The origin of DCs and capacity for immunologic tolerance in central and peripheral tissues

Abstract

Dendritic cells (DCs) are specialized immune sentinels that play key role in maintaining immune homeostasis by efficiently regulating the delicate balance between protective immunity and tolerance to self. Although DCs respond to maturation signals present in the surrounding milieu, multiple layers of suppression also co-exist that reduce the infringement of tolerance against self-antigens. These tolerance inducing properties of DCs are governed by their origin and a range of other factors including distribution, cytokines, growth factors, and transcriptional programing, that collectively impart suppressive functions to these cells. DCs directing tolerance secrete anti-inflammatory cytokines and induce naïve T cells or B cells to differentiate into regulatory T cells (Tregs) or B cells. In this review, we provide a detailed outlook on the molecular mechanisms that induce functional specialization to govern central or peripheral tolerance. The tolerance-inducing nature of DCs can be exploited to overcome autoimmunity and rejection in graft transplantation.
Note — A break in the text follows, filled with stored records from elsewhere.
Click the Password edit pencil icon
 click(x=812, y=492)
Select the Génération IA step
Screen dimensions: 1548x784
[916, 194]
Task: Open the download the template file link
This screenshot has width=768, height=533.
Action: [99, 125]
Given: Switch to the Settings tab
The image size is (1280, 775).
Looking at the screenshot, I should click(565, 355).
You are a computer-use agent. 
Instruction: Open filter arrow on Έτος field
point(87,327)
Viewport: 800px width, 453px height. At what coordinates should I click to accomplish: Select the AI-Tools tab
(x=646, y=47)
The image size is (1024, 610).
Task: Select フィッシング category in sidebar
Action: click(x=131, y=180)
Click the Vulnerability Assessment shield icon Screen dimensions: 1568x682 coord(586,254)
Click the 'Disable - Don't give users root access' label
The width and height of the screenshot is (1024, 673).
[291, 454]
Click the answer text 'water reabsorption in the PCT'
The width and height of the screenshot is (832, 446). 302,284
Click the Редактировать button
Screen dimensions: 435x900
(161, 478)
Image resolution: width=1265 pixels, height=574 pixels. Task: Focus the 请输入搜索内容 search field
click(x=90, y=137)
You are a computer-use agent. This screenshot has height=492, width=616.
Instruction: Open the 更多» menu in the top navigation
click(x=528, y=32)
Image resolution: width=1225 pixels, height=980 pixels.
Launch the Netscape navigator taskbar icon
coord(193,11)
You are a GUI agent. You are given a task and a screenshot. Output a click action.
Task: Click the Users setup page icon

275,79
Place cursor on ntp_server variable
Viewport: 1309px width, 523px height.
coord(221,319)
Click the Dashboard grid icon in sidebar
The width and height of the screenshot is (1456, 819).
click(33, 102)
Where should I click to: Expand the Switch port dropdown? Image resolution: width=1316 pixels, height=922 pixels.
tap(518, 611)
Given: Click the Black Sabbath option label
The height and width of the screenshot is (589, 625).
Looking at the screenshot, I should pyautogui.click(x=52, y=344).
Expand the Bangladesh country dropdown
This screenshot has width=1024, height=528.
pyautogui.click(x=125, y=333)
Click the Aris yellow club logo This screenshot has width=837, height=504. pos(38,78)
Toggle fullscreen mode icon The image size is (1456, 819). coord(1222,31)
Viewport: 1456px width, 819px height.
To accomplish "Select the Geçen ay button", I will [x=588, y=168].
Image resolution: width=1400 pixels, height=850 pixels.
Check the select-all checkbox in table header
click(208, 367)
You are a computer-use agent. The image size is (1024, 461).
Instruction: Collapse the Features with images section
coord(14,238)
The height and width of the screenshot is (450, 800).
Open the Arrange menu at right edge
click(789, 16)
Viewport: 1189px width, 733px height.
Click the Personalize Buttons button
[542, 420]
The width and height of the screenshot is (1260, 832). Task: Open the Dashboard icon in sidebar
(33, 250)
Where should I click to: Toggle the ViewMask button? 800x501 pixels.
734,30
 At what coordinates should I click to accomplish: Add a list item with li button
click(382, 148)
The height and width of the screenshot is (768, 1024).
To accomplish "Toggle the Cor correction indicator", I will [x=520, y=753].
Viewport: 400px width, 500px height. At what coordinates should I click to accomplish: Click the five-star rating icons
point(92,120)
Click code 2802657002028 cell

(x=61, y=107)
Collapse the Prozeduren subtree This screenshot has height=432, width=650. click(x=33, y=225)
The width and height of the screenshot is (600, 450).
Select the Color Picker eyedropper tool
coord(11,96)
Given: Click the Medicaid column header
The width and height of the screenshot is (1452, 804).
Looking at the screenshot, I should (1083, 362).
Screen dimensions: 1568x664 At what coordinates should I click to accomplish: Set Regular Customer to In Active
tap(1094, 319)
Keywords: Tolerogenic DCs; cytokines; growth factors; immune homeostasis; regulatory T cells; transcription factors.

Fig. 1

IRF2, IRF-4 and IRF-8 play major roles in maintaining different DC subsets

Fig. 2. Dendritic cells (DCs) as targeted vaccines in organ transplantation and in cancer immunotherapy

Differentiation of tolerogenic DCs from naïve DCs using pharmacological mediators, specific growth factors and cytokines may lead to anergy or deletion of alloreactive T cells while Tregs (regulatory T cells) get expanded and allows allograft survival through immune suppression. Conversely for cancer immunotherapy, mature DCs can be formed after exposure to stimulants like microbial products or DC antibodies (with tumor antigens) thereby allowing expansion of CD4⁺ T and CD8⁺ T cells, which then initiate anti-tumoral immunity.